The Virgin and Child with Saint John the Baptist and an Unidentified Saint, also called the Virgin with Saint John the Baptist, Adored by a Donor, is a religious painting by Titian, dated to c. 1515-1520. It is currently on loan to the Scottish National Gallery, in Edinburgh.

==Analysis==
The picture has been called Palmesque, and Crowe and Cavalcaselle give it in their list of pictures ascribed to that painter. Morelli already acknowledged it as a genuine work by Titian in the late nineteenth century. According to Gronau, the picture is also very Giorgionesque, and therefore probably painted about 1510 to 1512, at about the same date as the Three Ages of Life. The Scottish National Gallery puts the date slightly later, about 1515 to 1520. It was originally a panel painting, but has been transferred to canvas.

A replica, with Saint Catherine and Saint Jerome, by a pupil of Titian, is mentioned by Gronau in the Glasgow Corporation Galleries (no. 484) in 1904.

==Description==
The work is part of a series of sacred conversations in a landscape, dating back more or less to the same years made by Titian.

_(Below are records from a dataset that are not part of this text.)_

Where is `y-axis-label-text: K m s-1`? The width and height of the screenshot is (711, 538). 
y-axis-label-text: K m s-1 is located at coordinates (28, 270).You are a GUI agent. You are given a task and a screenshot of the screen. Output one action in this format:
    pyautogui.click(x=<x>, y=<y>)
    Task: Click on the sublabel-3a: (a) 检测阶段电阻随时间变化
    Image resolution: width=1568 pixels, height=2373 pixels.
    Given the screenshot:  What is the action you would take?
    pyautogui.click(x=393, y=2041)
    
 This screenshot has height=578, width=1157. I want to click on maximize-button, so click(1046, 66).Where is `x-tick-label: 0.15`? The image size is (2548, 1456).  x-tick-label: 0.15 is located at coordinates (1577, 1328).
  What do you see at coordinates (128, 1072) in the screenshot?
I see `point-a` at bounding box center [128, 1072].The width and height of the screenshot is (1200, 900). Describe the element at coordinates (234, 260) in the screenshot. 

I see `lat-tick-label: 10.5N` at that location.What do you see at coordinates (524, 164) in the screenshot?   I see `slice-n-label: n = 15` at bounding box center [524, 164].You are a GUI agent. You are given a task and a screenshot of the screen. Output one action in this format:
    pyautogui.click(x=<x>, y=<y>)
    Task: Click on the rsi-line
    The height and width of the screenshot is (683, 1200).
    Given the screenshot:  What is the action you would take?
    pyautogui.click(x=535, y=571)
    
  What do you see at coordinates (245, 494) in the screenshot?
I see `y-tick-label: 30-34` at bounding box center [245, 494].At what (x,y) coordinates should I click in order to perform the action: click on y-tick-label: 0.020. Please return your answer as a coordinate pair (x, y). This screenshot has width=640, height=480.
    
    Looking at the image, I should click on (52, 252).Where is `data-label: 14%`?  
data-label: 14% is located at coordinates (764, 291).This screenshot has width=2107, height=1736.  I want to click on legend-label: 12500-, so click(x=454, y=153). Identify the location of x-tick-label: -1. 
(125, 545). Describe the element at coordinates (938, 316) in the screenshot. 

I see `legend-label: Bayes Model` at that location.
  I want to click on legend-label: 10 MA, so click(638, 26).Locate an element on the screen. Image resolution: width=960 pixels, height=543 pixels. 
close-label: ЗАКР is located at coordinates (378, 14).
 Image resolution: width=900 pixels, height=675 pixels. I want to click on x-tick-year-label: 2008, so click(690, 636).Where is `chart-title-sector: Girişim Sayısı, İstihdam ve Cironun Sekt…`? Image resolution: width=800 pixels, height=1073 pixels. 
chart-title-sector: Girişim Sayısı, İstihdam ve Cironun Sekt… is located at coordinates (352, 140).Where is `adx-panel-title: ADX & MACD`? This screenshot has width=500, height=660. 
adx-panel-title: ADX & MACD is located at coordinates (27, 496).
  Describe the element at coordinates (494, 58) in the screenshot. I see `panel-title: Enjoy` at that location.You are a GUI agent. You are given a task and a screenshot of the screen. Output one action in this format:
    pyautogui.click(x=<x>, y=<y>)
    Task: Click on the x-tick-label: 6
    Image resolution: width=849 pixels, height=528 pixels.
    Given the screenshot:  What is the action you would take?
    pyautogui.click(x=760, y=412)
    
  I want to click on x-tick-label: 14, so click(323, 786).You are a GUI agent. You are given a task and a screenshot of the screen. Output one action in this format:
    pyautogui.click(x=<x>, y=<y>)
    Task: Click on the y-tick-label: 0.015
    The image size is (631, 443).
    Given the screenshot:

In the Edinburgh canvas too, the pictorial space is divided into two asymmetrical halves, one dominated by shadow and other by an open landscape; in the foreground, the luminous figures of the Virgin and Child stand out, between the two saints arranged around her with relaxed attitudes and who are well-placed in space. On the left, John the Baptist is in a serene contemplation while caressing the Agnus Dei, and on the right, an unidentifiable saint (or a donor) in a bright red and purple dress, which stands out like that of Mary, crossed by shiny flashes, reaches out for the Child Jesus.

The extraordinary chromatic orchestration already foreshadows the masterpieces of the following years, with the viewer's gaze magnetized by the intense reds and blues, including that of the sky.

==Provenance==
- Earl of Ellesmere, Bridgewater House, Westminster.
- Scottish National Gallery (Bridgewater Collection Loan).

==See also==
- List of works by Titian

==Sources==
- Gronau, Georg (1904). Titian. London: Duckworth and Co; New York: Charles Scribner's Sons. p. 281.
- Ricketts, Charles (1910). Titian. London: Methuen & Co. Ltd. pp. 177, plate xx.
- "The Virgin and Child with St John the Baptist and an Unidentified Saint". National Galleries Scotland. Retrieved 7 March 2023.